While China doesn’t disclose the amount of crude flowing into strategic storage, an estimate can be made simply by subtracting refinery runs from the total amount of oil available from both imports and domestic output.
Domestic crude production dropped 5.6 percent in April from a year earlier to 16.59 million tonnes, equivalent to about 4.04 million barrels per day (bpd), the National Bureau of Statistics said on May 14.
This was the lowest rate on a daily basis since July 2013, and it brought the decline in the first four months of the year to 2.7 percent from the same period in 2015, with about 4.11 million bpd being produced.
While lower domestic output in the world’s fourth-largest producer shows China’s oil firms aren’t immune to the pressures of low prices, the shortfall has been more than made up by sharply higher imports.
Crude imports for the first four months of the year were 123.7 million tonnes, equivalent to about 7.46 million bpd, and 11.8 percent higher than for the same period last year.
Taking imports and domestic output together, total crude availability in China for the January to April period was 11.56 million bpd.
Total refinery throughput was 2.9 percent higher in the first four months at about 10.69 million bpd.
This means that there was about 870,000 bpd of crude available that wasn’t processed through refineries, meaning it most likely made its way into commercial and strategic storages.
This means that China is filling storages at a considerably faster pace than had been expected in a Reuters poll of analysts conducted in December.
According to the poll, China was seen adding 70 to 90 million barrels to its Strategic Petroleum Reserve (SPR) in 2016, or about 245,000 bpd at the upper end of that range.
If all the surplus crude has indeed flowed into storage, it implies that about 105 million barrels were added in the first four months alone, more than what analysts had expected for the entire year.
It is worth noting that some analysts had expected greater flows into the SPR, with Energy Aspects predicting 150 million barrels for the year.
It would now seem that even optimistic forecasts may be exceeded, if China maintains the rate of crude imports directed for storage.
China is currently filling its second phase of SPR, which has a capacity of 244.8 million barrels, and Thomson Reuters Oil Research and Forecasts expects this process will be completed by the end of the year.
A planned third phase of undisclosed capacity is due for completion by 2020 as China works toward the goal of reserves equal to 90 days of imports.
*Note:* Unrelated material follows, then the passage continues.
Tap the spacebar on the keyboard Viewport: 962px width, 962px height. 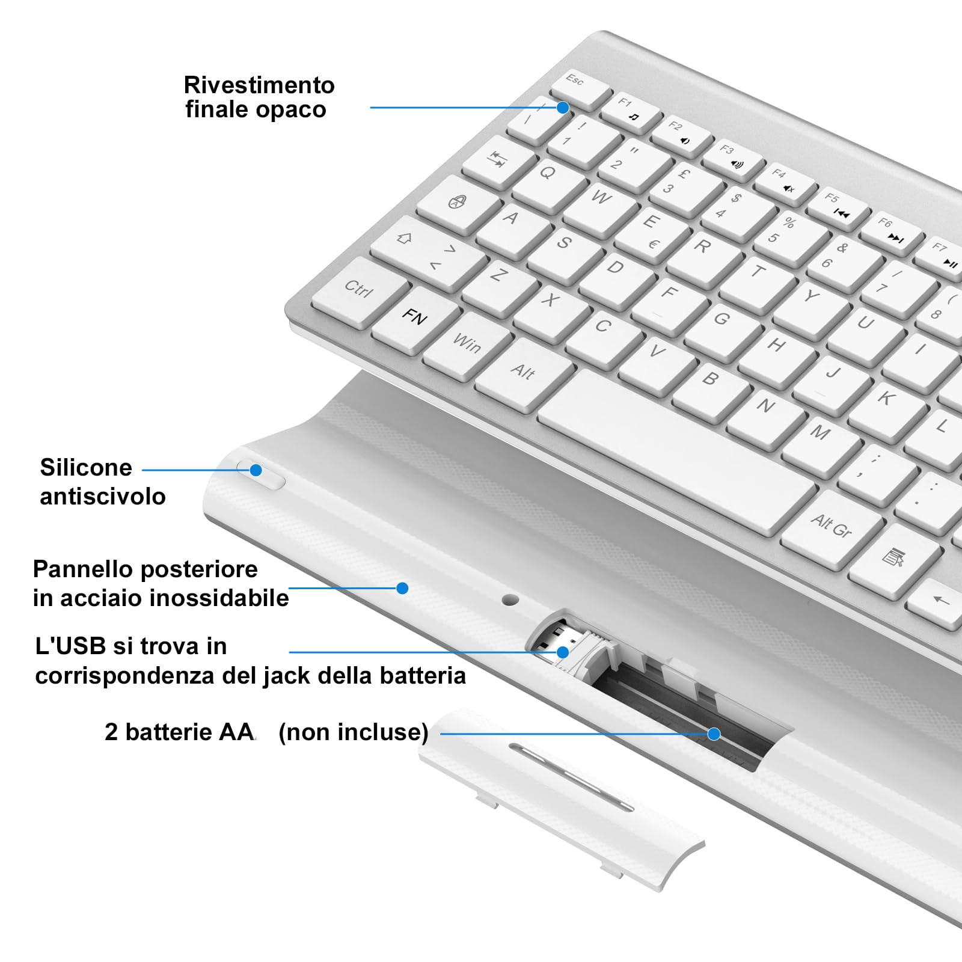pos(676,451)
It would appear that China still has the capacity to add more oil to its SPR in the coming months, but questions must be asked whether it can do so at the same pace seen in the first four months.
It’s possible that storage flows may ease back in coming months, resulting in slower growth in crude imports.
This may already be happening, with Thomson Reuters Oil Research and Forecasts provisionally assessing May imports at 29.47 million tonnes, down from the 32.58 million reported by customs for April.
Higher oil prices may also help dissuade the Chinese from importing for storage, with Brent crude closing on Tuesday at $49.28 a barrel, some 77 percent higher than the lowest close of 2016 of $27.88 on Jan. 20.
Certainly, history suggests the Chinese tend to buy more when they deem prices to be cheap, and ease back when they believe prices have risen too far, too quickly.
This doesn’t imply that China’s imports of crude oil are going to reverse and head into negative territory, rather it suggests that the rapid growth in imports seen in the first four months of the year may start to ease.